---------- Textauszug
Augustinus von Hippo (Aurelius Augustinus Hipponensis, 354–430 n. Chr.) war ein römisch-afrikanischer Theologe und Philosoph. Er gilt als eine der bedeutendsten Persönlichkeiten in der Entwicklung des westlichen Christentums und der westlichen Philosophie. Seine Schriften, zu denen seine Autobiografie „Confessiones“ (Bekenntnisse) und das theologische Werk „De civitate Dei“ (Der Gottesstaat) gehören, haben einen tiefgreifenden und andauernden Einfluss ausgeübt.

Hier sind einige Schlüsselaspekte seines Lebens und Denkens:

  • Frühes Leben und Bekehrung: Augustinus wurde in Thagaste (dem heutigen Souk Ahras, Algerien) in der römischen Provinz Numidien geboren. Seine Mutter, Monika, war eine gläubige Christin, während sein Vater, Patricius, ein Heide war, der erst auf dem Sterbebett zum Christentum konvertierte. Als junger Mann verfolgte Augustinus eine klassische Ausbildung und eine Karriere als Rhetoriker. Er führte ein Leben, das er später als sündhaft beschrieb, und war zeitweise ein Anhänger des Manichäismus. Ein entscheidender Moment in seinem Leben war seine Bekehrung zum Christentum, die er in seinen „Bekenntnissen“ eindrücklich schildert. Im Jahr 387 wurde er in Mailand von Bischof Ambrosius getauft.
  • Bischof von Hippo: Nach seiner Bekehrung kehrte Augustinus nach Nordafrika zurück und wurde 391 zum Priester geweiht. Im Jahr 396 wurde er Bischof von Hippo Regius, eine Position, die er bis zu seinem Tod innehatte. Als Bischof war er ein produktiver Schriftsteller und Prediger, der sich an theologischen Debatten beteiligte und die christliche Lehre mitgestaltete.
--------------------
Aufgabe:
Erkläre anhand des Textes über Augustinus von Hippo, welche Wirkung seine Schriften nach dem Text gehabt haben. Nenne auch die beiden Werke, die der Text dabei anführt.
---------- Bereitgestellte Daten
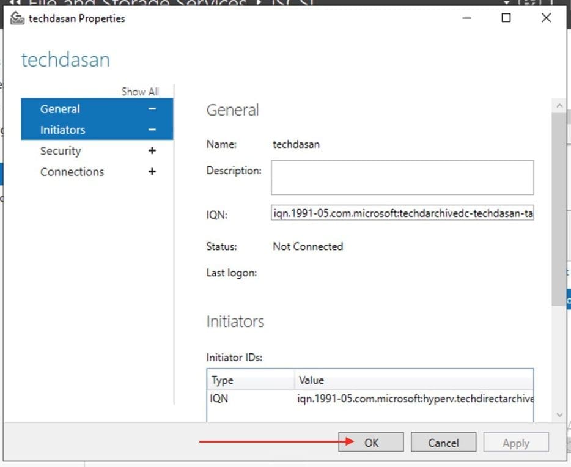
Task: Confirm changes with the OK button
Action: pos(371,443)
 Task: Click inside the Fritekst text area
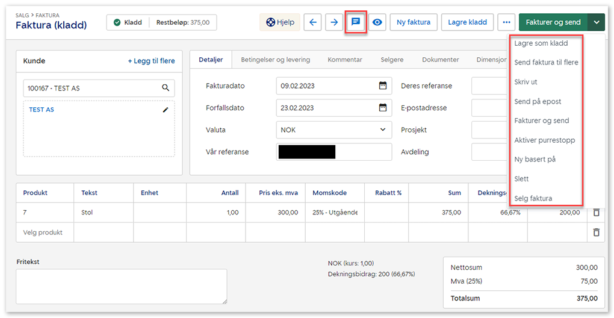(121, 286)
--------------------
Musterlösung:
Seine Schriften haben laut dem Text einen tiefgreifenden und andauernden Einfluss ausgeübt. Als Werke nennt der Text seine Autobiografie „Confessiones“ (Bekenntnisse) und das theologische Werk „De civitate Dei“ (Der Gottesstaat).